Work Wear: Where Fashion’s Favorite Pieces Came From

According to the U.S. Department of Labor, Labor Day is always the first Monday in September and it is in recognition of “the social and economic achievements of American workers.” (Source.)

How many of us can say we were consciously aware of that? Even given the name of the day? It got me thinking about how we take a lot of those achievements for granted, along with the day itself. I mean, some people ironically still work.

Beyond that, a lot of our favorite styles come straight from the bodies of workers. So without further ado, here are some fantastic fashions that came from laborers themselves.

(And maybe next time you wear any of them, you can spare some silent gratitude their way.)

Boiler Suits

The boiler suit’s origins are quite similar to their namesake: the men who maintained coal-fired boilers wore these to protect themselves. They are, after all, perfect for protection: rough materials, no gaps in the garment, long pocket in the front for tool storage, etc. 

They are also fantastic one-piece fashion statements. Of course, like other borrowed pieces, you have to be willing to work with the lack of fit (or, if you’re very attached, tailor it to you) and to roll up your sleeves quite literally. 

At this past year’s Met Gala, we got a taste of this performative workwear in action with Riz Ahmed’s workmen’s look. Whether or not it commented successfully on the Gilded Age’s treatment of laborers is another conversation entirely.

Mechanic Shirts

You’ve seen these. Likely on the backs of rebel teens from movies set in the 60s. Or in your local vintage store, waiting for someone to take up the name Earl once more.

The fun in these shirts is imagining who these people once were and taking up their name as a badge of legitimacy. Oh you have a $60 t-shirt? I have Earl’s shirt.

The origins of these shirts are rather obvious as well: automobile workers wore these, embroidered with their company logo as well as their name, and the style spread to other professions with uniforms. It’s a classic look that bled into the rebellious counter-culture and then, of course, into fashion. 

The Flat Cap

(You may be more familiar with its popular name, the Newsboy Cap.)

This headwear goes as far back as 14th century England and it really hit the ground running when parliament passed a law in 1571 to protect their oh-so-precious wool trade, decreeing that all non-noblemen over six wear wool caps on Sundays and on holidays, lest they pay a fine.
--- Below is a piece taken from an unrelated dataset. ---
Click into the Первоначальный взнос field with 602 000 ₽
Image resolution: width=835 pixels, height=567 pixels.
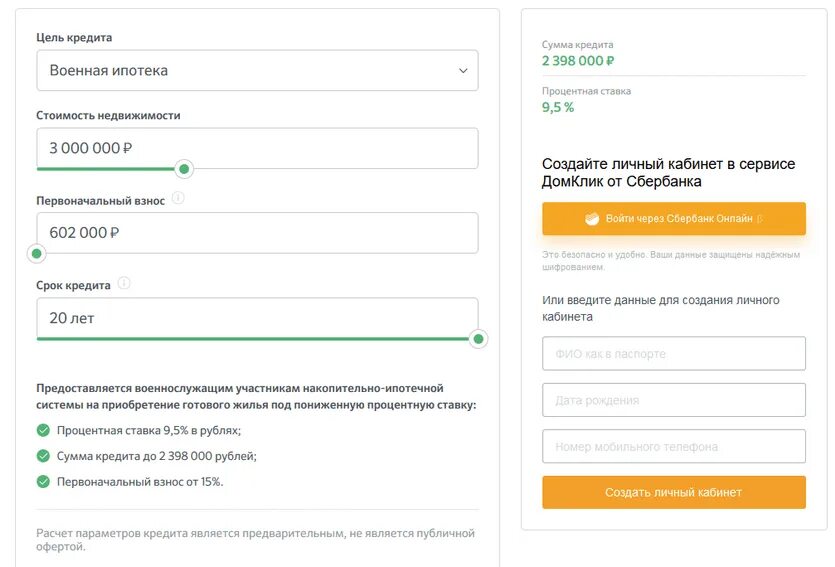[x=257, y=233]

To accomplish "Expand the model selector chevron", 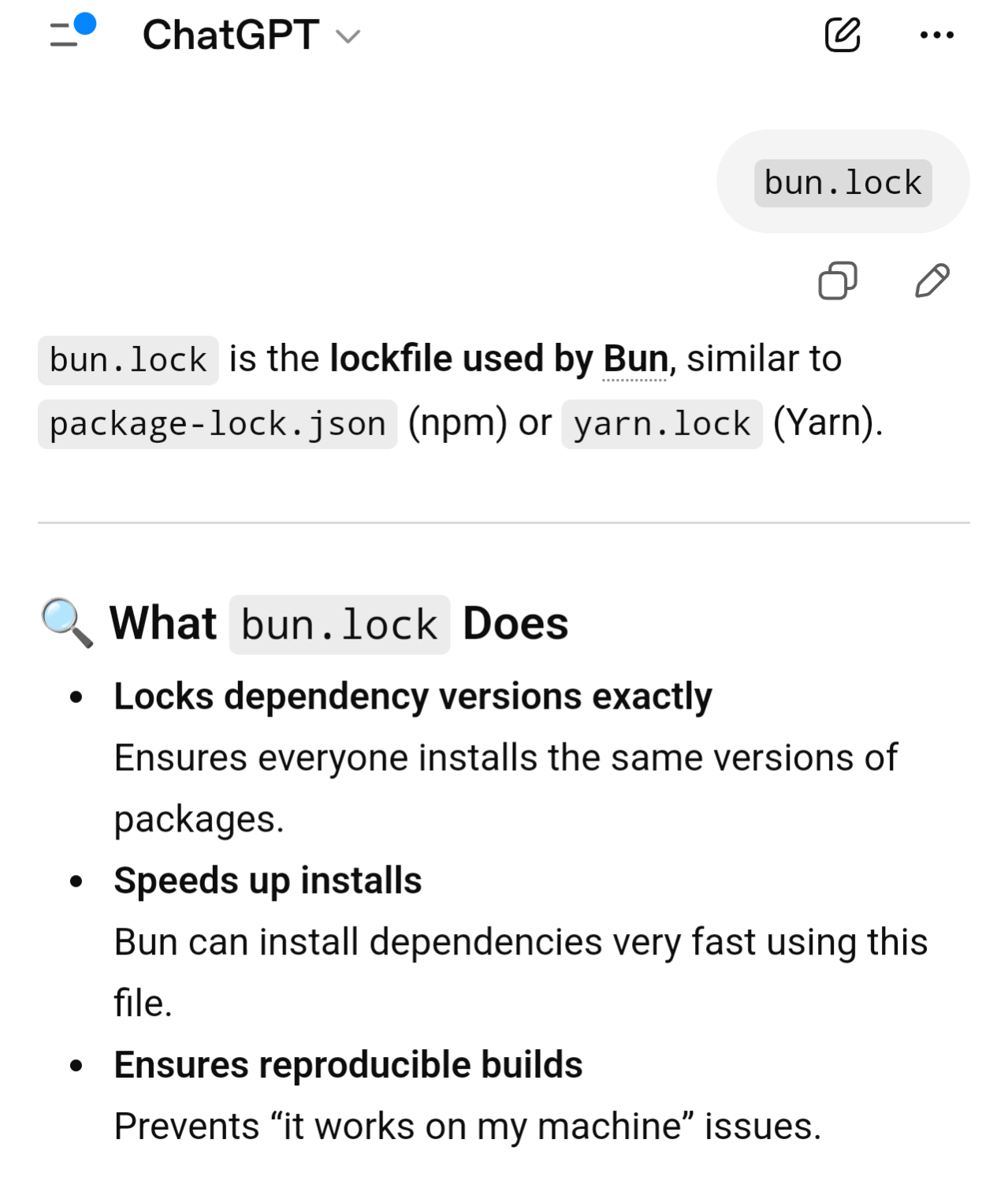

You can imagine it became a popular look (quite forcibly) and the flat cap became The Look of all non-nobles. What’s more, in the19th and 20th centuries, it became a working-class signifier.

With the working class in decline since the mid-20th century, the cap has found its home in the middle-class and sometimes the upper class, despite its peasant origins. 

Some Implications

I could very easily point out the rather uncomfortable prospect of higher fashion’s love of “playing dress-up” as working class people, akin to the perspective a lot of people have of Marie Antoinette’s infamous peasant-play in her Hameau de la reine, though this is disputed by the staff over at Chateau de Versailles.

Perhaps it’s the romanticism of the struggle, when you’re a safe enough distance from the reality of struggling. Or maybe it’s a more sinister mockery of the working-class lifestyle, rendering it a mere costume to don one day and strip the next.

Can it read like respect, as a heightening of a lower station to higher eyes? In the hands of the everyman, it plays as sartorial invention. In the hands of a corporate fashion machine, it comes with a stench more foul.